> **Exercícios a fazer**
1. Imprima tudo o que vai de "É quase inevitável" até "(1912-2001), entre outros." no trecho sobre os desastres da guerra.
2. Quais das linhas fornecidas abaixo contêm a palavra "width"? Liste todas, levando em conta a diferença entre maiúsculas e minúsculas.

Os desastres da guerra


Uma importante exceção na representação da guerra surge de forma marcante na obra de Pablo Picasso – em 1937 ele pintou “Guernica”, sob o impacto de um dos massacres na Guerra Civi, e a obra tornou-se o maior manifesto contra a violência do século 20. Outra exceção importante, mas no século 19, vem de outro artista espanhol, Francisco de Goya, que entre 1810 e 1815 criou “Los Desastres de la Guerra”, uma série de 82 desenhos que são referenciais pelo que retratam brutalmente tanto em evidências realistas como em metáforas e símbolos sobre a violência da guerra, tendo como tema e cenário a resistência espanhola à invasão napoleônica. A série de Goya, não por acaso, fornece argumentos para Susan Sontag em “Diante da dor dos outros” e também está presente no acervo que a bienal apresenta, surgindo como um fio condutor dos múltiplos recortes de obras e artistas que a curadoria oferece.







Bienal das imagens de guerra: acima,
uma gravura da série Os desastres da guerra, do
mestre espanhol Francisco de Goya (1746-1828).

Abaixo, “Naves Espaciais” (Astronauta), pintura
em técnica mista de 2024 de artista da Rússia,
Taisia Korotkova, peça da série Reconstrução;
uma imagem da série de projeções em técnica
mista "Ecologia invisível", do artista indígena
brasileiro Denilson Baniwa, uma alegoria sobre
o equilíbrio natural que tem sido violado pela
guerra cotidiana de humanos contra animais e
plantas; e “Medo”, instalação multimídia criada
a partir de uma histórias em quadrinhos de 1948,
obra do artista espanhol Antoni Muntadas
que denuncia a normalização das guerras
na imprensa e na cultura popular.

No final da página, "Casa" e "Tanque russo",
intervenções em slides de “ativismo poético”
do artista de Cuba, Dagoberto Rodriguez, um
dos fundadores de Los Carpinteros, coletivo de
artistas cubanos que usa humor e ironia para
abordar questões políticas sobre as guerras,
as migrações humanas e as mudanças climáticas












É quase inevitável associar os cenários violentos da série de Goya ao olhar de fotógrafos presentes na bienal com seus registros de guerras desde o começo do século 20, seja na Segunda República, na Primeira Guerra Mundial, na Guerra Civil ou na Ditadura Franquista, na Segunda Guerra ou nos conflitos intermináveis da segunda metade do século 20 até o presente em diversas nacionalidades. Há os nomes célebres em destaque, especialmente na cobertura dos combates da Guerra Civil na Espanha, na década de 1930, estão o húngaro Endre Ernő Friedmann (1913-1954), que se tornou uma figura lendária sob o pseudônimo de Robert Capa; os alemães Erich Andres (1905-1992), Walter Reuter (1906-2005) e Gerda Taro (1910-1937); a húngara Kati Horna (1912-2000); o catalão Agustí Centelles (1909-1985), o francês Albert-Louis Deschamps (1889-1972) e o polonês Emil Vedin (1912-2001), entre outros.

> **Linhas fornecidas**
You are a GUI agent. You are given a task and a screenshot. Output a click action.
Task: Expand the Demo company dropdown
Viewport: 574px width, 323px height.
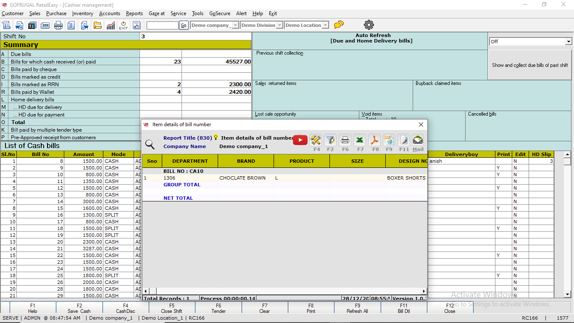[235, 25]
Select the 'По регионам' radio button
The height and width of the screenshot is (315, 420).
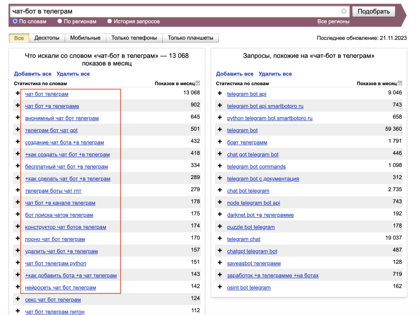pos(60,21)
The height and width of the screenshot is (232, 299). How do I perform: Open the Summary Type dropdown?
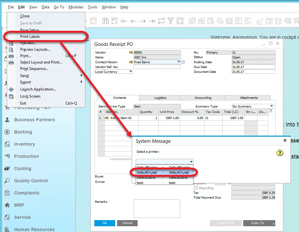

> **Resultados do exercício**
1.
É quase inevitável associar os cenários violentos da série de Goya ao olhar de fotógrafos presentes na bienal com seus registros de guerras desde o começo do século 20, seja na Segunda República, na Primeira Guerra Mundial, na Guerra Civil ou na Ditadura Franquista, na Segunda Guerra ou nos conflitos intermináveis da segunda metade do século 20 até o presente em diversas nacionalidades. Há os nomes célebres em destaque, especialmente na cobertura dos combates da Guerra Civil na Espanha, na década de 1930, estão o húngaro Endre Ernő Friedmann (1913-1954), que se tornou uma figura lendária sob o pseudônimo de Robert Capa; os alemães Erich Andres (1905-1992), Walter Reuter (1906-2005) e Gerda Taro (1910-1937); a húngara Kati Horna (1912-2000); o catalão Agustí Centelles (1909-1985), o francês Albert-Louis Deschamps (1889-1972) e o polonês Emil Vedin (1912-2001), entre outros.

2.
Viewport: 574px width, 323px height.
The height and width of the screenshot is (315, 420).
The height and width of the screenshot is (232, 299). How do I perform: Open the Summary Type dropdown?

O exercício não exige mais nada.